EXCERPTED TEXT –
————————
Once a web-based product reaches a certain level of maturity, the question of access control rears its head. Say you are making a resource available – who has access to see it? who has access to edit it?
There are two rough categories of solutions to this problem. The first more techie and complex solution is: “let the user decide everything”. Lets say you can perform different operations on a resource (edit, copy, share,..) – the user will decide what level of access each user or group of users gets. This quickly evolves into complex feature lists, each individually controlled by toggling it on or off for complex user hierarchy and groups. A sample of this is live in your desktop operating system:
The file permission dialog box in windows includes seven different feature toggles, and this is just in the “simplified” control. The horrors lie dormant under an innocent “advanced” button.
On the other hand lies a philosophy of setting several pre-prepared classes of access and letting the user pick one. For example: share by allowing public access, shared-key access (access only to people who know something) or completely private. A nice example of this is the Picasa picture album settings tab.
In these products, you can select to share with the: world (no control) friends (only people who have, say, a link) or nobody (private).
————————
GIVEN INFORMATION –
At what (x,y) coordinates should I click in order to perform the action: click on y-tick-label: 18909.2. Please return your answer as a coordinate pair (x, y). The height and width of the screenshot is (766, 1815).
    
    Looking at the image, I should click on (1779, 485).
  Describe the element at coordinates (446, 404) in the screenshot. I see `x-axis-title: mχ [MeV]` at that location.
————————
REQUIRED WORK –
(A) In the access-control text, how many feature toggles does the Windows file permission dialog include in its "simplified" control?
(B) Continue the access-control text from where it stops.

ANSWERS TO THIS EXERCISE –
(A) Seven.

(B)
Over the course of a typical product lifetime, where access control is a feature, the pull towards “feature toggles” exists, and is sometimes very tempting. Beware! once you go that way, you can’t go back – the “advanced” button will always be there to be misunderstood.
A nice approach by some other applications – Facebook, for example, is letting you create lists for each of the pre-set permission (in facebook, the permission is either to share or not to share). This is a nice solution that approaches the problem from the customers point of view: “I want to share with the world… except my mother :-) “
My experience shows that even if customers initially demand complex feature toggles, after some use they grow to appreciate the simplicity of a small set of predefined access classes.